Saved data entries:
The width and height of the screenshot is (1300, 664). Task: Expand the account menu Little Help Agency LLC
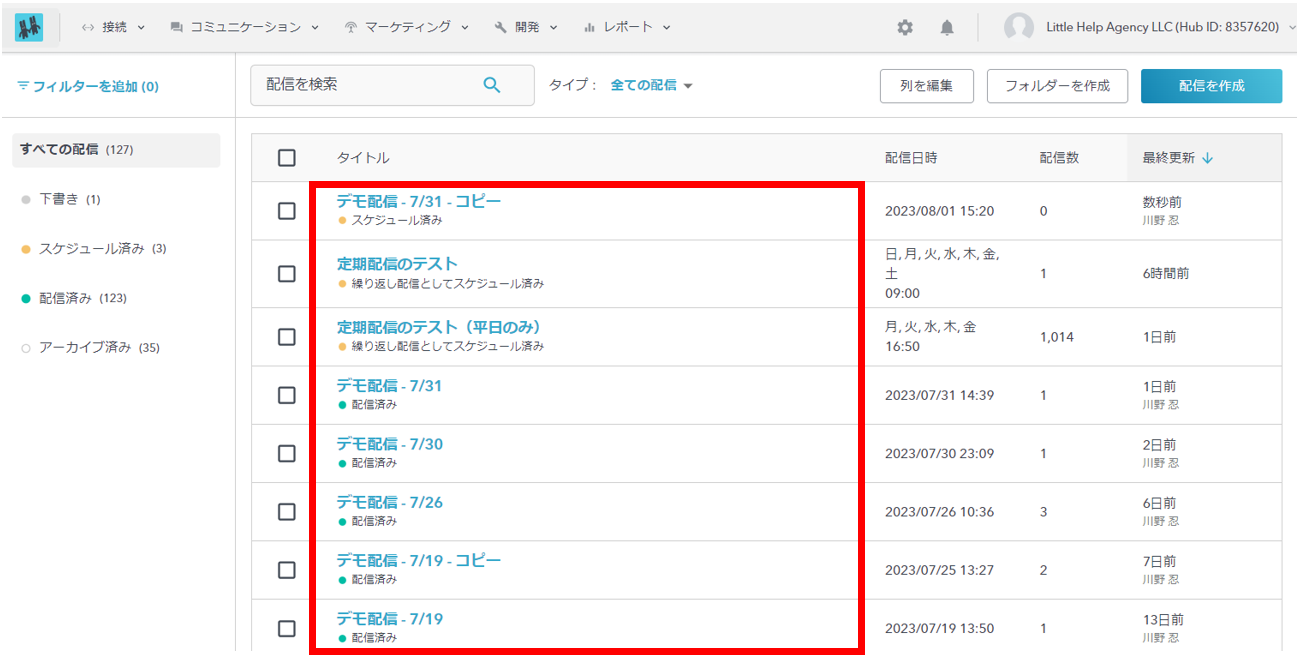click(x=1162, y=28)
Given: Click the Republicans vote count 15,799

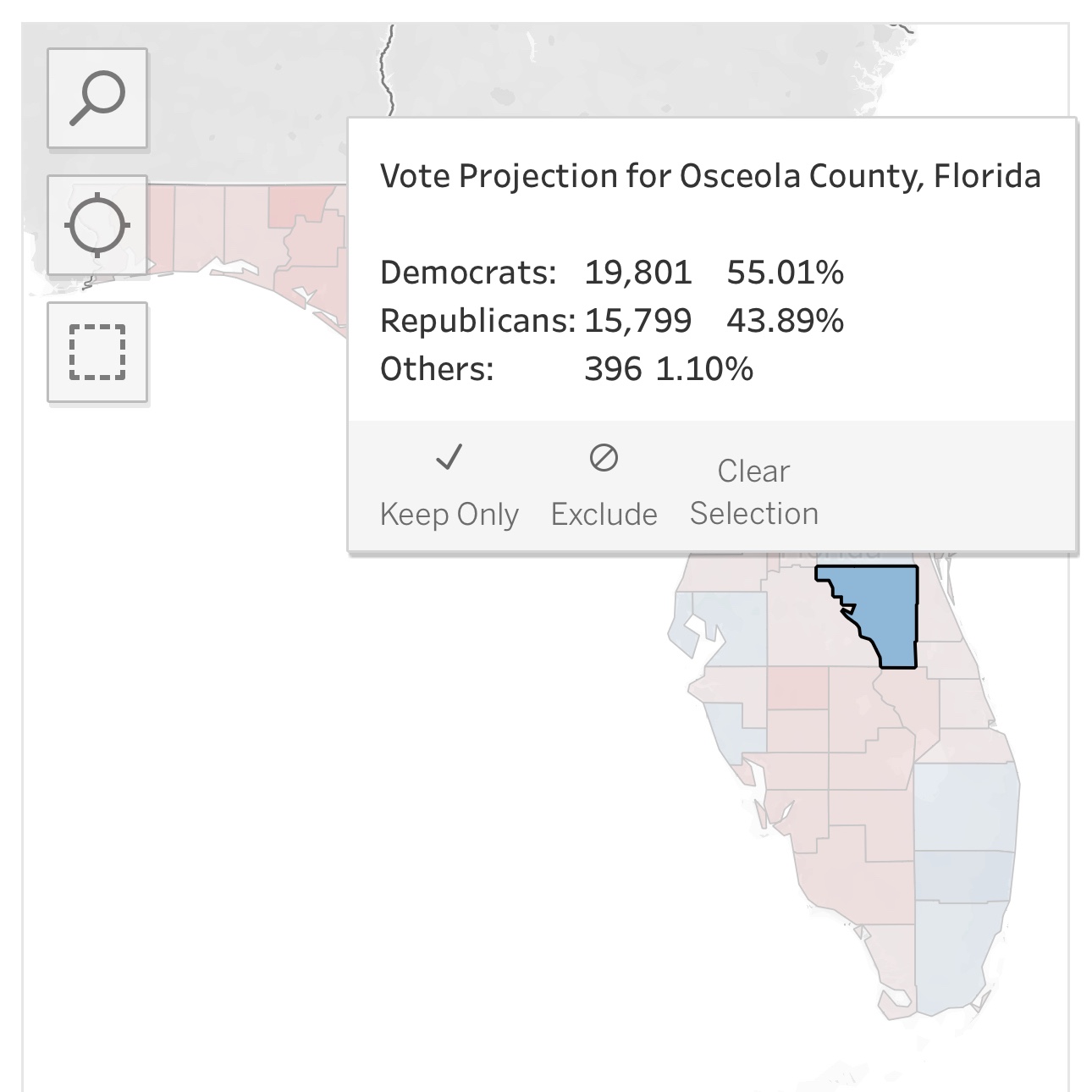Looking at the screenshot, I should point(637,321).
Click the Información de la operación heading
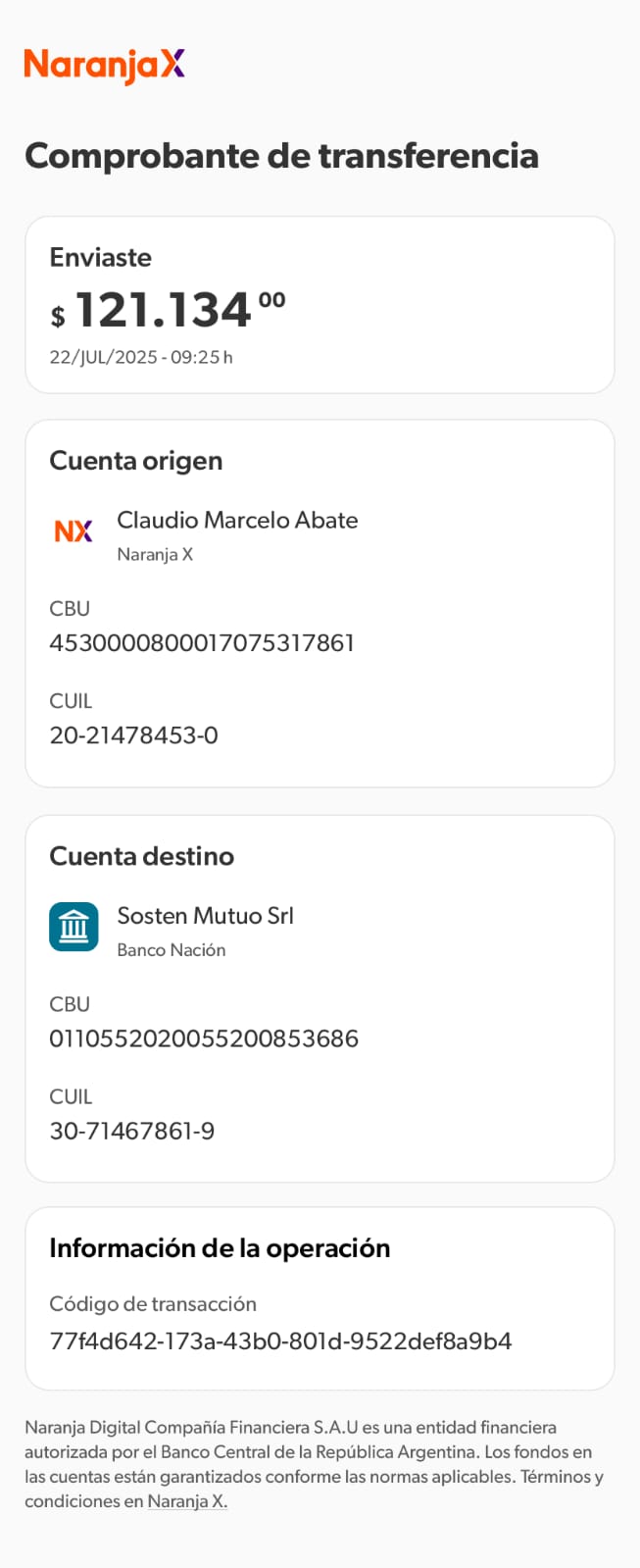This screenshot has height=1568, width=640. coord(220,1248)
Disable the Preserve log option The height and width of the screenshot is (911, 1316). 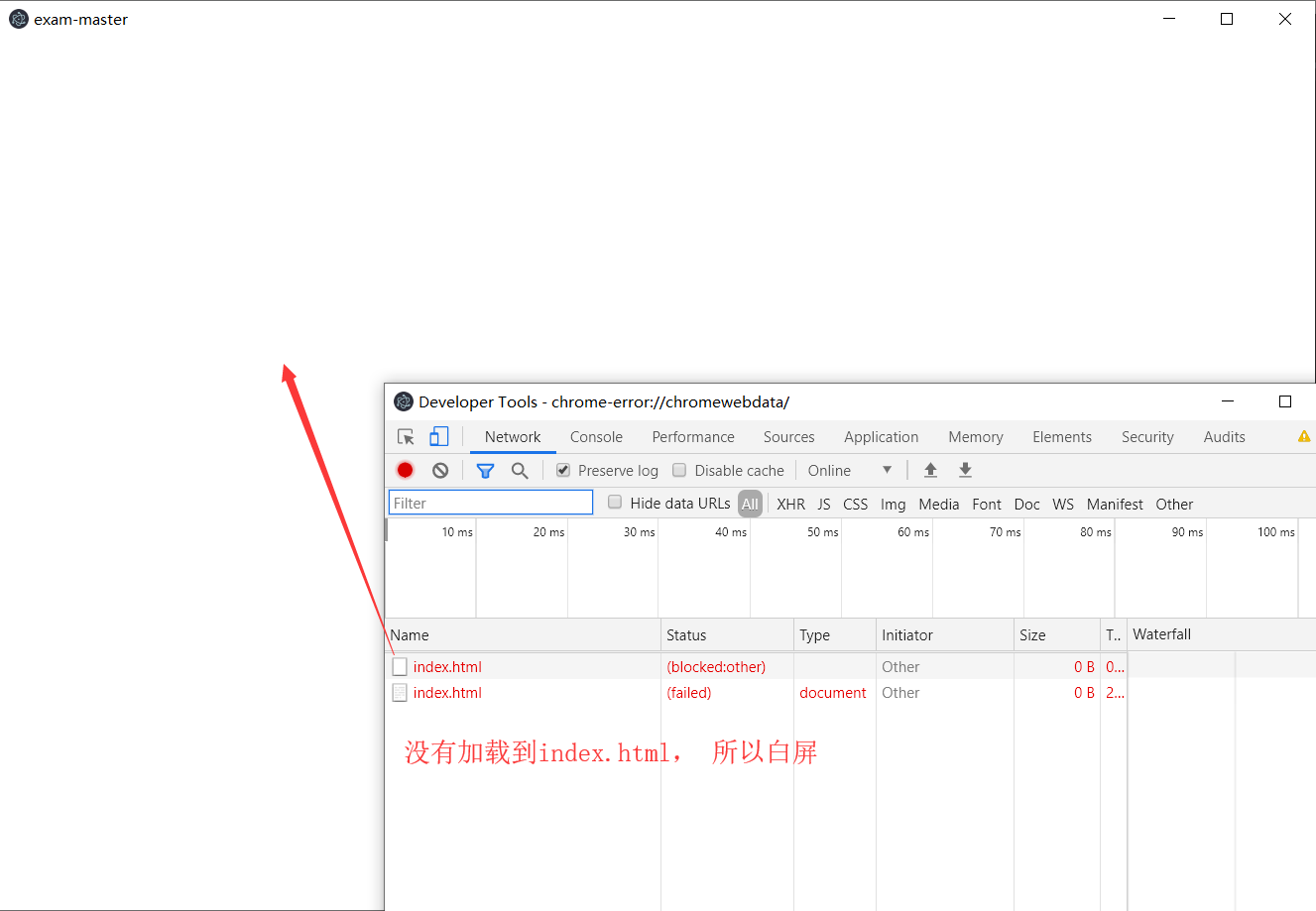click(563, 470)
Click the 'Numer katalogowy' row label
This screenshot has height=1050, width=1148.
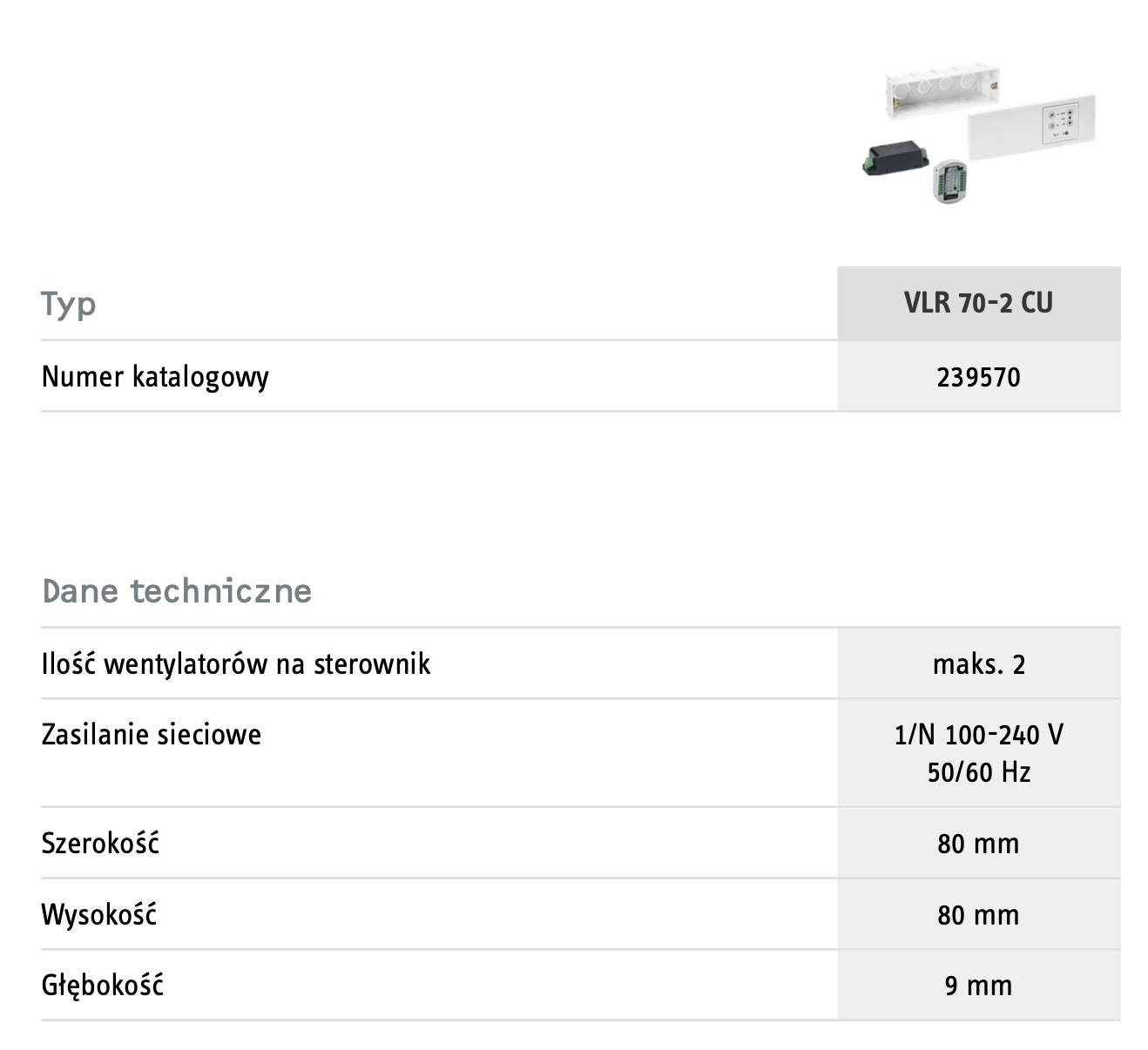coord(155,377)
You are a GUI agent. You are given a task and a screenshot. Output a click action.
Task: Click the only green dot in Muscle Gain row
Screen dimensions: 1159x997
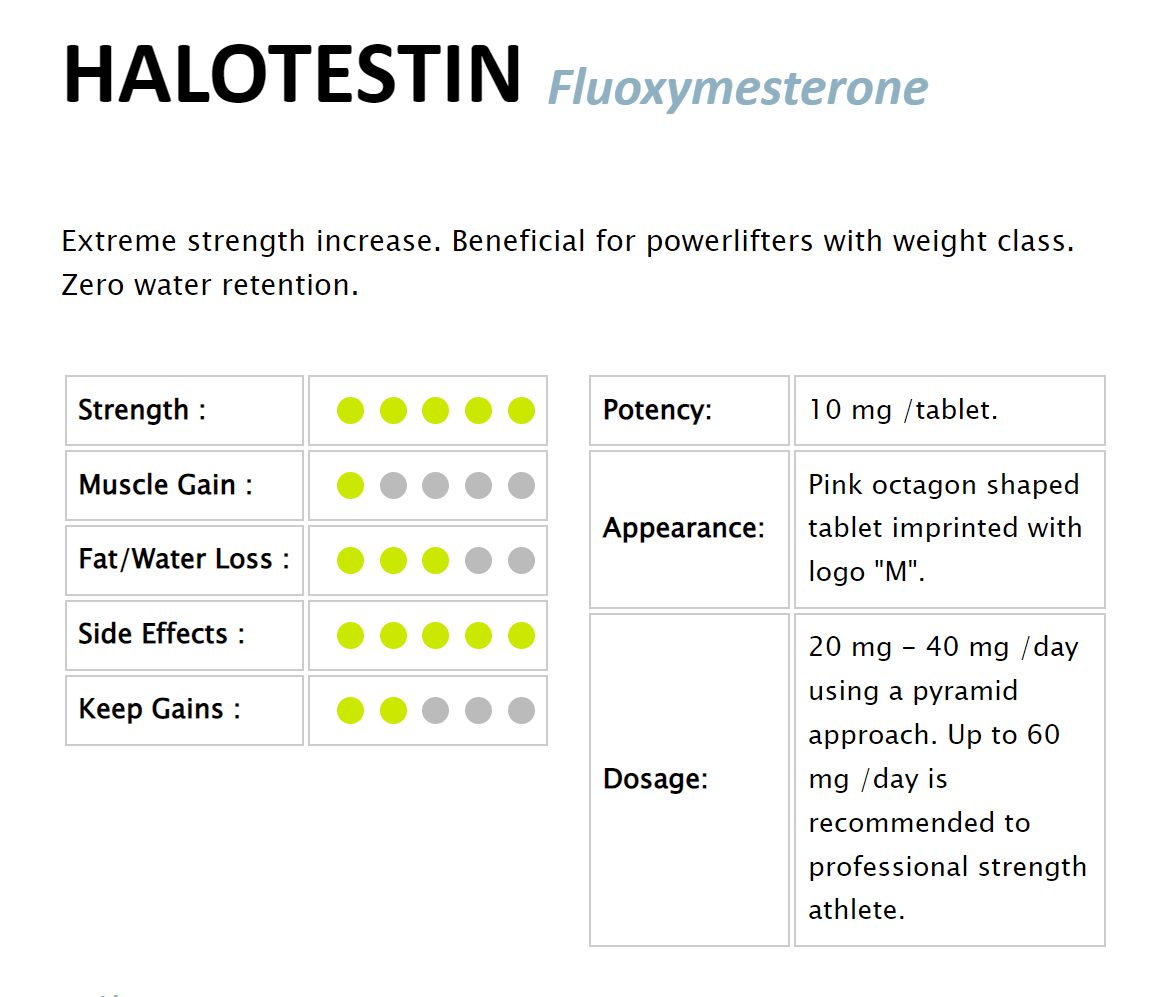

▶ _WHAT TO WORK ON_: Beginning at the line with "You are a GUI", reproduce each line exactly through the last line of the records above, with pictures left out.

▶ _SOLUTION TO THIS TASK_:
You are a GUI agent. You are given a task and a screenshot. Output a click action.
Task: Click the only green dot in Muscle Gain row
Screen dimensions: 1159x997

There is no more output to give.